$I$ = image, $H$ = filter (which can also be thought of as an image).
Definition of convolution: $$(I ∗ H)(x,y) = \sum_i \sum_j ( I(x-i,y-j) H(i,j) )$$
Proof that $H1 ∗ H2 = H2 ∗ H1$:
First, however, note that $$\begin{array}{ccccc} \sum_{i=a}^b f(i) &=& \sum_{i=a-c}^{b-c} f(i+c) &=& \sum_{i=-(a-c)}^{-(b-c)} f(-i+c) \\ [a \ldots b] && [a-c+c \ldots b-c+c] && [-(-(a-c))+c \ldots -(-(b-c))+c] \\ \end{array}$$
and, if $a = -\infty$ and $b = +\infty$, limits of summation do not change.

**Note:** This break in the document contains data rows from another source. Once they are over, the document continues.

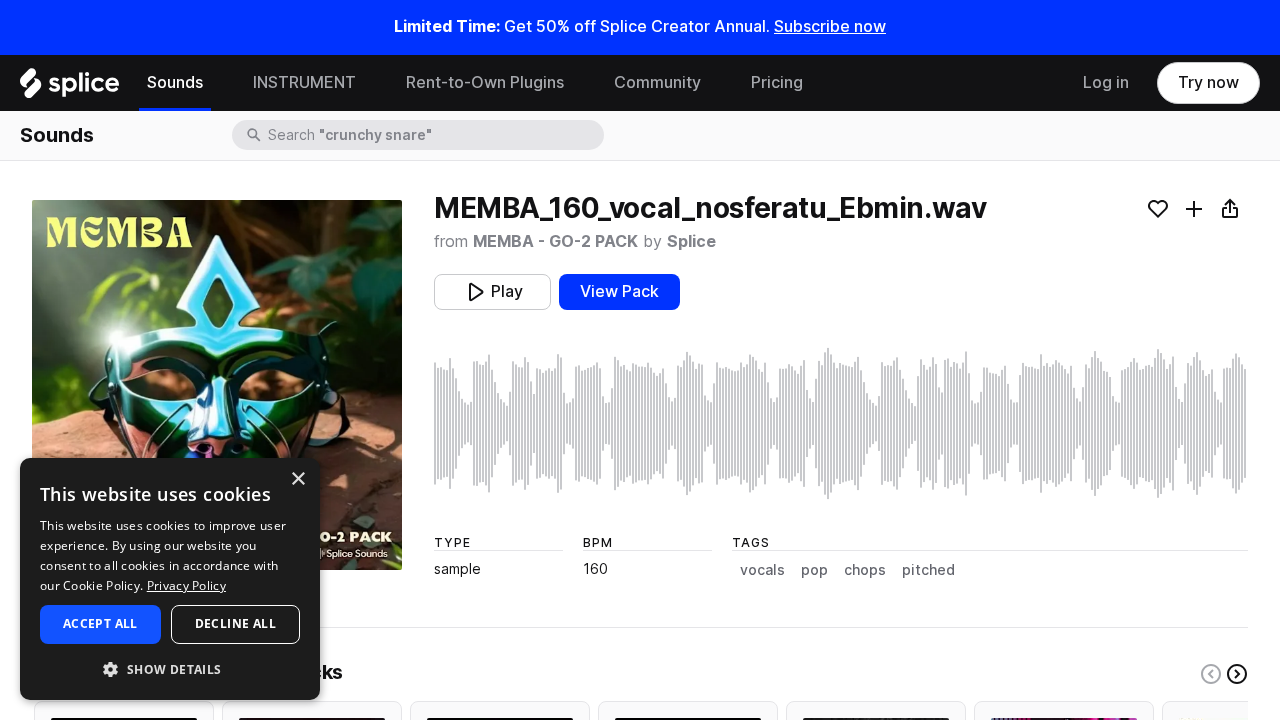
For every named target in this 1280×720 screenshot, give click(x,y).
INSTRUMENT (304, 82)
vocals (762, 570)
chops (865, 570)
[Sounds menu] (218, 83)
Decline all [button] (235, 623)
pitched (928, 570)
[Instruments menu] (371, 83)
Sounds (175, 82)
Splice (691, 241)
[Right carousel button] (1237, 674)
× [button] (297, 479)
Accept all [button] (100, 623)
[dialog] (170, 579)
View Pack (619, 291)
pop (814, 570)
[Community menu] (716, 83)
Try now (1208, 82)
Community (657, 82)
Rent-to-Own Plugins (485, 82)
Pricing (777, 82)
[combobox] (434, 135)
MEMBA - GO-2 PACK (555, 241)
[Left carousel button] (1211, 674)
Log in (1106, 82)
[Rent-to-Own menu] (579, 83)
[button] (170, 668)
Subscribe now (830, 26)
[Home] (69, 88)
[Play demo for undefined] (217, 385)
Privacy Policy (186, 585)
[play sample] (841, 423)
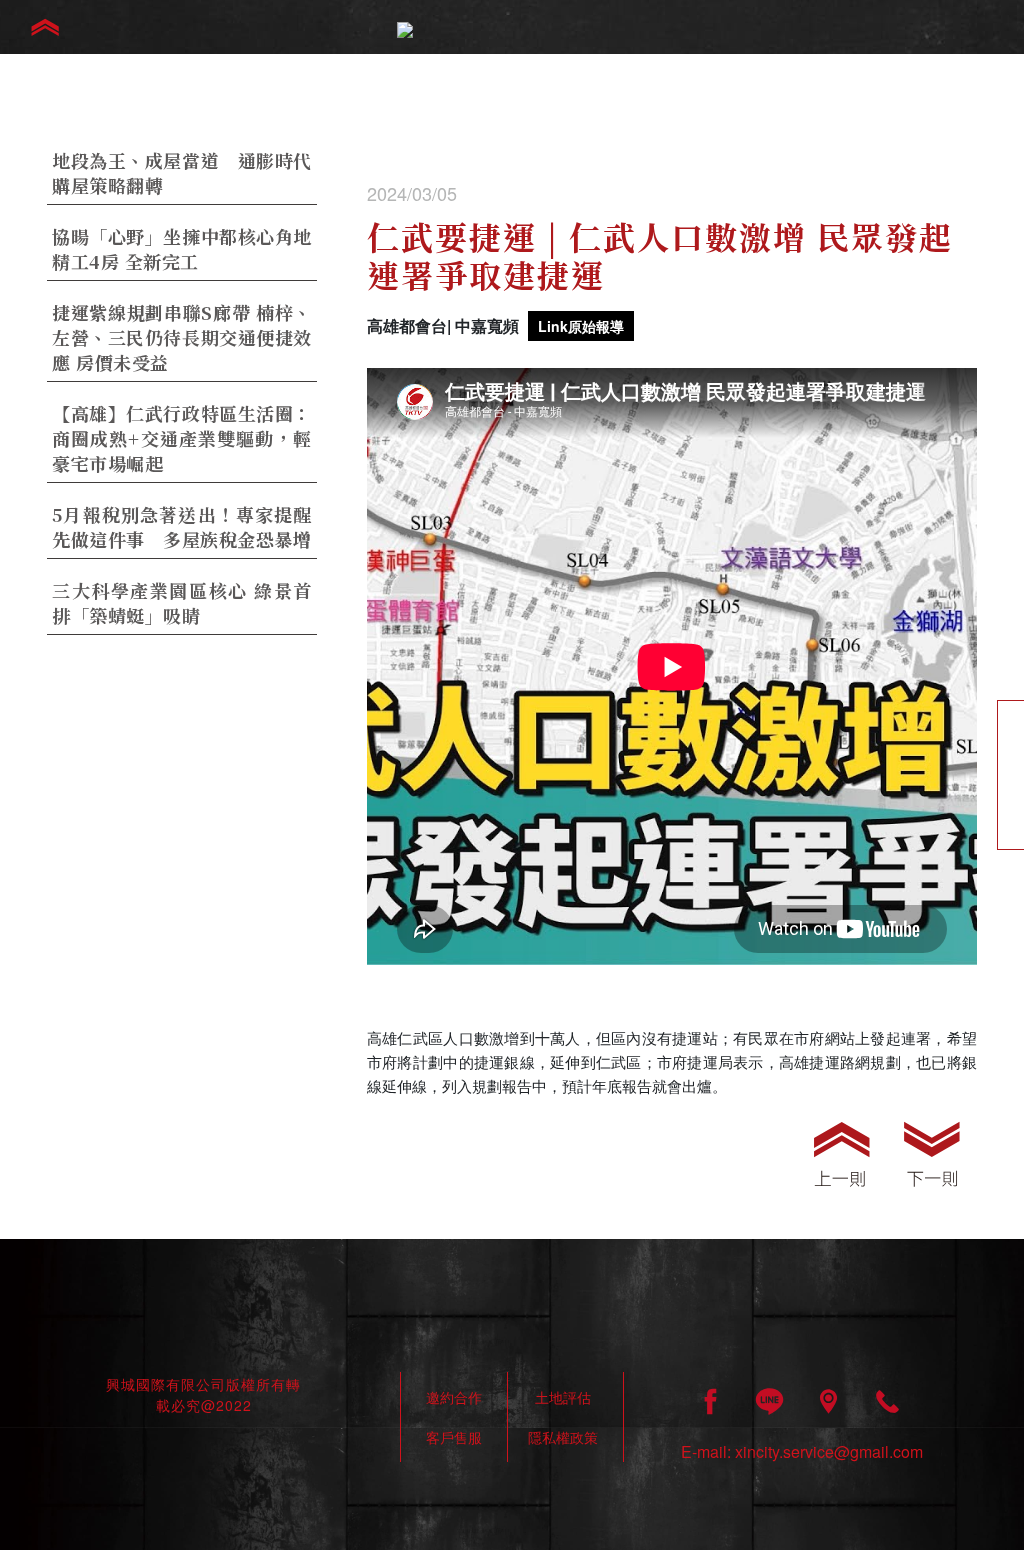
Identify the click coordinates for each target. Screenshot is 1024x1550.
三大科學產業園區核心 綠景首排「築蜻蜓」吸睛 (182, 602)
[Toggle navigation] (45, 27)
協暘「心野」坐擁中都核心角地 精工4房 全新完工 (182, 248)
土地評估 (563, 1397)
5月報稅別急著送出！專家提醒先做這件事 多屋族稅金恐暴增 (182, 526)
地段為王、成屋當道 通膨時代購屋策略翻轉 (182, 172)
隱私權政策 (563, 1437)
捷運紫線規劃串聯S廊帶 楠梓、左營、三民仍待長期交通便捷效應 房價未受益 (182, 337)
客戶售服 (454, 1437)
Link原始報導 (581, 326)
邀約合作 (454, 1397)
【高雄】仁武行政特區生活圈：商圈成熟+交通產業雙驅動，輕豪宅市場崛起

Proof in 1D: $$\begin{array}{rl} (H1 ∗ H2)(x) = & \sum_i H1(x-i) \; H2(i) \\ = & \sum_i H1(x-(x-i))) \; H2(x-i) \qquad \textrm{substitute } i \rightarrow x-i = -(i-x) \textrm{ in the sum} \\ = & \sum_i H1(i) \; H2(x-i) \\ = & \sum_i H2(x-i) \; H1(i) \\ = & (H2 ∗ H1)(x) \\ \end{array}$$
Proof in 1D that $I ∗ (H1 ∗ H2) = (I ∗ H1) ∗ H2$: $$\begin{array}{rl} (I ∗ (H1 ∗ H2))(x) = & \sum_i ( I(x-i) (H1 ∗ H2)(i) ) \\ = & \sum_i ( I(x-i) \sum_j ( H1(i-j) H2(j) ) ) \\ = & \sum_j ( ( \sum_i I(x-i) H1(i-j) ) H2(j) ) \\ = & \sum_j ( ( \sum_i I(x-(i+j)) H1((i+j)-j) ) H2(j) ) \qquad \textrm{substitute } i \rightarrow i+j \textrm{ in the sum} \\ = & \sum_j ( ( \sum_i I((x-j)-i) H1(i) ) H2(j) ) \\ = & \sum_j ( (I ∗ H1)(x-j) H2(j) ) \\ = & ((I ∗ H1) ∗ H2)(x) \\ \end{array}$$
The identity element is $$δ(x,y) = \left\{ \begin{array}{cl} 1 & \textrm{ if } x = y = 0 \\ 0 & \textrm{otherwise} \\ \end{array} \right.$$
Then $I ∗ δ = I$.
For a scalar $a$: $$(a I) ∗ H = a (I ∗ H)$$
and $$(I1 + I2) ∗ H = (I1 ∗ H) + (I2 ∗ H)$$
(no proof)
A shift of 2D image $I$ by $(a,b)$ is denoted $S_{ab}(I)$ and is defined as $$S_{ab} (I)(x,y) = I(x-a,y-b)$$
An operation (such as convolution) is "shift invariant" if the position at which the operation is applied has no effect on the transform. In other words: $$S_{ab} (I) ∗ H = S_{ab} (I ∗ H)$$
Theorem: The only shift-invariant, linear operators on images are convolutions.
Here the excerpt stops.